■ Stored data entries
- - - - - - -

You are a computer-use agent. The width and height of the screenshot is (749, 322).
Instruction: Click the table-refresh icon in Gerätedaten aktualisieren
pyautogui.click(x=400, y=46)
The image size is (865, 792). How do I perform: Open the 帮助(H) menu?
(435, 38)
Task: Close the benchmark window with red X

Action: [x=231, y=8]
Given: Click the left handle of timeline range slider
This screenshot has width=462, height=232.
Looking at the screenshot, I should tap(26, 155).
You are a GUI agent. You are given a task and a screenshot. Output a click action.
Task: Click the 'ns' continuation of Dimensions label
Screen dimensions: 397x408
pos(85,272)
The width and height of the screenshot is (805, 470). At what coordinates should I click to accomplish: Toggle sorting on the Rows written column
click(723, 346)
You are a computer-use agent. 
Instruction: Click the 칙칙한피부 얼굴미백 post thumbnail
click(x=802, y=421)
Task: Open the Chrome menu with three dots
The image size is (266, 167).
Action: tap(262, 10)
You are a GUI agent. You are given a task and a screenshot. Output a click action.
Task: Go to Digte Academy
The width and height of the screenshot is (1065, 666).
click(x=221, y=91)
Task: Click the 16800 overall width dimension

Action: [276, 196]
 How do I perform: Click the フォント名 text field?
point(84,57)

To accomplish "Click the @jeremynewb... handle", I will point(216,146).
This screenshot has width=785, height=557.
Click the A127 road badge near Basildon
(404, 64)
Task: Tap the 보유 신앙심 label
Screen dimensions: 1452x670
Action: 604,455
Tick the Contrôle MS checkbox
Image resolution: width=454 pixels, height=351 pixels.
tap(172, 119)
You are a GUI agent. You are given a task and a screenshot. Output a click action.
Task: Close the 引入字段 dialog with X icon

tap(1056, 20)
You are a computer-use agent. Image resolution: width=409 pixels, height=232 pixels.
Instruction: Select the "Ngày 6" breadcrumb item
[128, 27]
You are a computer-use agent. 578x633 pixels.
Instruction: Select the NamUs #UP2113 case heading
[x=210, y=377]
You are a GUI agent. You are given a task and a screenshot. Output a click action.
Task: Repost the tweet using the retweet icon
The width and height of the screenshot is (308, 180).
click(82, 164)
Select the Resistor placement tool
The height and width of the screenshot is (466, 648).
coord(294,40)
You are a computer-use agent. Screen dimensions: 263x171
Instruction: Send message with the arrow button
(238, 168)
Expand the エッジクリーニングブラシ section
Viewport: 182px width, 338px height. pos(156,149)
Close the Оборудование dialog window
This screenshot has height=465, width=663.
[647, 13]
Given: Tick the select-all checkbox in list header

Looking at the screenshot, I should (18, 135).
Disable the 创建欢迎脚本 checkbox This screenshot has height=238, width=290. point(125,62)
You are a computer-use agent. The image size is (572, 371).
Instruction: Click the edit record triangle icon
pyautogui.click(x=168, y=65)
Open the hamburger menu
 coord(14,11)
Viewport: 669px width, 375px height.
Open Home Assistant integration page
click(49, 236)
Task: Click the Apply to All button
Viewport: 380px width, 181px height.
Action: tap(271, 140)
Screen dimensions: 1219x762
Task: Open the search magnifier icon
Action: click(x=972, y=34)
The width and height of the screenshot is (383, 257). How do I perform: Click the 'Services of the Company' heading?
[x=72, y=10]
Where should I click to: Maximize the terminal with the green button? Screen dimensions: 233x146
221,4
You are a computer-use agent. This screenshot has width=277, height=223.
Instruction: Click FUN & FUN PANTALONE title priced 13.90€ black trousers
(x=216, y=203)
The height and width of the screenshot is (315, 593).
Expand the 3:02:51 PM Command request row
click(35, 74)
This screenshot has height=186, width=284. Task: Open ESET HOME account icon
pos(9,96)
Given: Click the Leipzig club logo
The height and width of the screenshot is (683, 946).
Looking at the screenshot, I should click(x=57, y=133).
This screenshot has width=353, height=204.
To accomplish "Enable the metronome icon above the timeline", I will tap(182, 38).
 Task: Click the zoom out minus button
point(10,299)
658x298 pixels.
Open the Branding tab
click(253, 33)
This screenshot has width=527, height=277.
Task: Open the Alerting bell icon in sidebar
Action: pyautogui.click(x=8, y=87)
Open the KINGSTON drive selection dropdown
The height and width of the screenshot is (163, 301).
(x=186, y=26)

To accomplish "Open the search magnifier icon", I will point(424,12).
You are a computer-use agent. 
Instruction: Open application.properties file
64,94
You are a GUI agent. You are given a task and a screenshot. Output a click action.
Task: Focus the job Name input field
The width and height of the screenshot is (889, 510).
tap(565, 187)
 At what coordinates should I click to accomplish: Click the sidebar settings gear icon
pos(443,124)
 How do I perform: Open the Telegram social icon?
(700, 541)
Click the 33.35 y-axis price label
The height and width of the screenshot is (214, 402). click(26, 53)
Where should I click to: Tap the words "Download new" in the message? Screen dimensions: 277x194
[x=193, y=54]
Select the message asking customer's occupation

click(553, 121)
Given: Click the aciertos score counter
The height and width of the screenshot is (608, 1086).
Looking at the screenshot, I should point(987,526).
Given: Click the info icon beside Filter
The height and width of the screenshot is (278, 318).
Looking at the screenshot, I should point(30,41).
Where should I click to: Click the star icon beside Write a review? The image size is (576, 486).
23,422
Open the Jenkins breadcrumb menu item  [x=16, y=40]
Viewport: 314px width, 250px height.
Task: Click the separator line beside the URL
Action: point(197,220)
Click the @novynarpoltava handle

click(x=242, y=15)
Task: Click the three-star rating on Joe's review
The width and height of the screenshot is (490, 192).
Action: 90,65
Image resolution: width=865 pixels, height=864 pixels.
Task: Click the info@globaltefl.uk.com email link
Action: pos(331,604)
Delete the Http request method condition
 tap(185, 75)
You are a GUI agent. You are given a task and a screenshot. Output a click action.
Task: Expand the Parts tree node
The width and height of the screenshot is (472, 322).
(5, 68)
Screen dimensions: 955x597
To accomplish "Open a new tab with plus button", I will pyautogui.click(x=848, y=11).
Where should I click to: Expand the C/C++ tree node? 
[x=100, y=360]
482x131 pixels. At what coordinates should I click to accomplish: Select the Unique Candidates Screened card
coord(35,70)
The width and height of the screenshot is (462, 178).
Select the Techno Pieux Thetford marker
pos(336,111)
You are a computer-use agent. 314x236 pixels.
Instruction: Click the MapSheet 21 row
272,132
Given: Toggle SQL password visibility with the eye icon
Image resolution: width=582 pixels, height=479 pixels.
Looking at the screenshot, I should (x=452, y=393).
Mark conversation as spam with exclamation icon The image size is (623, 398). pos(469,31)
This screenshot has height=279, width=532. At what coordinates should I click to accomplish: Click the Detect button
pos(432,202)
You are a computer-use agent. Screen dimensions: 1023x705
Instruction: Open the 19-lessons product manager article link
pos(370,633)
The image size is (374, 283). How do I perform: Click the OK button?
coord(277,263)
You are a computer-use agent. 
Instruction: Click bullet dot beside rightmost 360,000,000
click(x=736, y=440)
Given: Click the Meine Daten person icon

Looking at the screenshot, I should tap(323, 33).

- - - - - - -

■ WORK ITEM
Repeat all of the data exactly as given.

■ PROBLEM SOLUTION
You are a computer-use agent. The width and height of the screenshot is (749, 322).
Instruction: Click the table-refresh icon in Gerätedaten aktualisieren
pyautogui.click(x=400, y=46)
The image size is (865, 792). How do I perform: Open the 帮助(H) menu?
(435, 38)
Task: Close the benchmark window with red X

Action: [x=231, y=8]
Given: Click the left handle of timeline range slider
This screenshot has width=462, height=232.
Looking at the screenshot, I should tap(26, 155).
You are a GUI agent. You are given a task and a screenshot. Output a click action.
Task: Click the 'ns' continuation of Dimensions label
Screen dimensions: 397x408
pos(85,272)
The width and height of the screenshot is (805, 470). At what coordinates should I click to accomplish: Toggle sorting on the Rows written column
click(723, 346)
You are a computer-use agent. 
Instruction: Click the 칙칙한피부 얼굴미백 post thumbnail
click(x=802, y=421)
Task: Open the Chrome menu with three dots
The image size is (266, 167).
Action: tap(262, 10)
You are a GUI agent. You are given a task and a screenshot. Output a click action.
Task: Go to Digte Academy
The width and height of the screenshot is (1065, 666).
click(x=221, y=91)
Task: Click the 16800 overall width dimension

Action: [276, 196]
 How do I perform: Click the フォント名 text field?
point(84,57)

To accomplish "Click the @jeremynewb... handle", I will point(216,146).
This screenshot has width=785, height=557.
Click the A127 road badge near Basildon
(404, 64)
Task: Tap the 보유 신앙심 label
Screen dimensions: 1452x670
Action: 604,455
Tick the Contrôle MS checkbox
Image resolution: width=454 pixels, height=351 pixels.
tap(172, 119)
You are a GUI agent. You are given a task and a screenshot. Output a click action.
Task: Close the 引入字段 dialog with X icon

tap(1056, 20)
You are a computer-use agent. Image resolution: width=409 pixels, height=232 pixels.
Instruction: Select the "Ngày 6" breadcrumb item
[128, 27]
You are a computer-use agent. 578x633 pixels.
Instruction: Select the NamUs #UP2113 case heading
[x=210, y=377]
You are a GUI agent. You are given a task and a screenshot. Output a click action.
Task: Repost the tweet using the retweet icon
The width and height of the screenshot is (308, 180).
click(82, 164)
Select the Resistor placement tool
The height and width of the screenshot is (466, 648).
coord(294,40)
You are a computer-use agent. Screen dimensions: 263x171
Instruction: Send message with the arrow button
(238, 168)
Expand the エッジクリーニングブラシ section
Viewport: 182px width, 338px height. pos(156,149)
Close the Оборудование dialog window
This screenshot has height=465, width=663.
[647, 13]
Given: Tick the select-all checkbox in list header

Looking at the screenshot, I should (18, 135).
Disable the 创建欢迎脚本 checkbox This screenshot has height=238, width=290. point(125,62)
You are a computer-use agent. The image size is (572, 371).
Instruction: Click the edit record triangle icon
pyautogui.click(x=168, y=65)
Open the hamburger menu
 coord(14,11)
Viewport: 669px width, 375px height.
Open Home Assistant integration page
click(49, 236)
Task: Click the Apply to All button
Viewport: 380px width, 181px height.
Action: tap(271, 140)
Screen dimensions: 1219x762
Task: Open the search magnifier icon
Action: click(x=972, y=34)
The width and height of the screenshot is (383, 257). How do I perform: Click the 'Services of the Company' heading?
[x=72, y=10]
Where should I click to: Maximize the terminal with the green button? Screen dimensions: 233x146
221,4
You are a computer-use agent. This screenshot has width=277, height=223.
Instruction: Click FUN & FUN PANTALONE title priced 13.90€ black trousers
(x=216, y=203)
The height and width of the screenshot is (315, 593).
Expand the 3:02:51 PM Command request row
click(35, 74)
This screenshot has height=186, width=284. Task: Open ESET HOME account icon
pos(9,96)
Given: Click the Leipzig club logo
The height and width of the screenshot is (683, 946).
Looking at the screenshot, I should click(x=57, y=133).
This screenshot has width=353, height=204.
To accomplish "Enable the metronome icon above the timeline", I will tap(182, 38).
 Task: Click the zoom out minus button
point(10,299)
658x298 pixels.
Open the Branding tab
click(253, 33)
This screenshot has width=527, height=277.
Task: Open the Alerting bell icon in sidebar
Action: pyautogui.click(x=8, y=87)
Open the KINGSTON drive selection dropdown
The height and width of the screenshot is (163, 301).
(x=186, y=26)

To accomplish "Open the search magnifier icon", I will point(424,12).
You are a computer-use agent. 
Instruction: Open application.properties file
64,94
You are a GUI agent. You are given a task and a screenshot. Output a click action.
Task: Focus the job Name input field
The width and height of the screenshot is (889, 510).
tap(565, 187)
 At what coordinates should I click to accomplish: Click the sidebar settings gear icon
pos(443,124)
 How do I perform: Open the Telegram social icon?
(700, 541)
Click the 33.35 y-axis price label
The height and width of the screenshot is (214, 402). click(26, 53)
Where should I click to: Tap the words "Download new" in the message? Screen dimensions: 277x194
[x=193, y=54]
Select the message asking customer's occupation

click(553, 121)
Given: Click the aciertos score counter
The height and width of the screenshot is (608, 1086).
Looking at the screenshot, I should point(987,526).
Given: Click the info icon beside Filter
The height and width of the screenshot is (278, 318).
Looking at the screenshot, I should point(30,41).
Where should I click to: Click the star icon beside Write a review? The image size is (576, 486).
23,422
Open the Jenkins breadcrumb menu item  [x=16, y=40]
Viewport: 314px width, 250px height.
Task: Click the separator line beside the URL
Action: point(197,220)
Click the @novynarpoltava handle

click(x=242, y=15)
Task: Click the three-star rating on Joe's review
The width and height of the screenshot is (490, 192).
Action: 90,65
Image resolution: width=865 pixels, height=864 pixels.
Task: Click the info@globaltefl.uk.com email link
Action: pos(331,604)
Delete the Http request method condition
 tap(185, 75)
You are a GUI agent. You are given a task and a screenshot. Output a click action.
Task: Expand the Parts tree node
The width and height of the screenshot is (472, 322).
(5, 68)
Screen dimensions: 955x597
To accomplish "Open a new tab with plus button", I will pyautogui.click(x=848, y=11).
Where should I click to: Expand the C/C++ tree node? 
[x=100, y=360]
482x131 pixels. At what coordinates should I click to accomplish: Select the Unique Candidates Screened card
coord(35,70)
The width and height of the screenshot is (462, 178).
Select the Techno Pieux Thetford marker
pos(336,111)
You are a computer-use agent. 314x236 pixels.
Instruction: Click the MapSheet 21 row
272,132
Given: Toggle SQL password visibility with the eye icon
Image resolution: width=582 pixels, height=479 pixels.
Looking at the screenshot, I should (x=452, y=393).
Mark conversation as spam with exclamation icon The image size is (623, 398). pos(469,31)
This screenshot has height=279, width=532. At what coordinates should I click to accomplish: Click the Detect button
pos(432,202)
You are a computer-use agent. Screen dimensions: 1023x705
Instruction: Open the 19-lessons product manager article link
pos(370,633)
The image size is (374, 283). How do I perform: Click the OK button?
coord(277,263)
You are a computer-use agent. 
Instruction: Click bullet dot beside rightmost 360,000,000
click(x=736, y=440)
Given: Click the Meine Daten person icon

Looking at the screenshot, I should tap(323, 33).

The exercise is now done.